Triple-negative breast cancers (TNBC) are characterized by a wide spectrum of genomic alterations, some of which might be caused by defects in DNA repair processes such as homologous recombination (HR). Despite this understanding, associating particular patterns of genomic instability with response to therapy has been challenging. Here, we show that allelic-imbalanced copy-number aberrations (AiCNA) are more prevalent in TNBCs that respond to platinum-based chemotherapy, thus providing a candidate predictive biomarker for this disease. Furthermore, we show that a high level of AiCNA is linked with elevated expression of a meiosis-associated gene, HORMAD1. Elevated HORMAD1 expression suppresses RAD51-dependent HR and drives the use of alternative forms of DNA repair, the generation of AiCNAs, as well as sensitizing cancer cells to HR-targeting therapies. Our data therefore provide a mechanistic association between HORMAD1 expression, a specific pattern of genomic instability, and an association with response to platinum-based chemotherapy in TNBC.
Significance: Previous studies have shown correlation between mutational "scars" and sensitivity to platinums extending beyond associations with BRCA1/2 mutation, but do not elucidate the mechanism.
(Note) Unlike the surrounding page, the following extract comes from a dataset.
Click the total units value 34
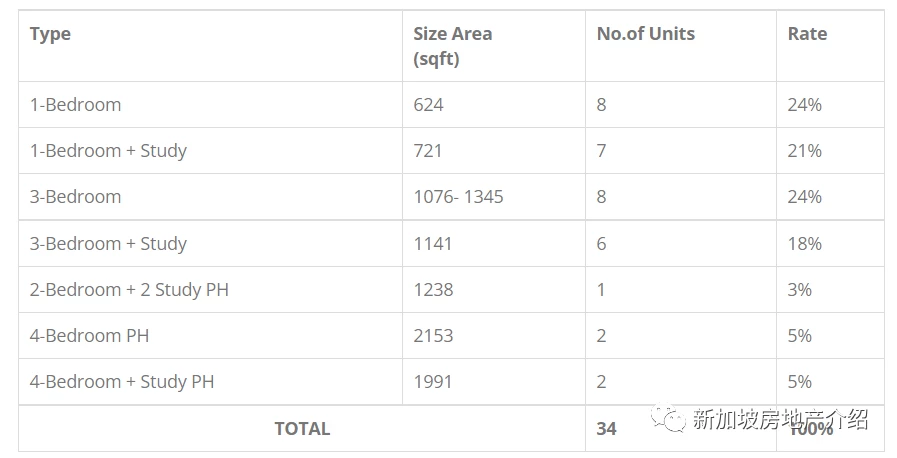Image resolution: width=897 pixels, height=458 pixels. (606, 429)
Here, a novel allele-specific copy-number characterization of genome instability identifies and functionally validates the inappropriate expression of the meiotic gene HORMAD1 as a driver of HR deficiency in TNBC, acting to induce allelic imbalance and moderate platinum and PARP inhibitor sensitivity with implications for the use of such "scars" and expression of meiotic genes as predictive biomarkers.
©2015 American Association for Cancer Research.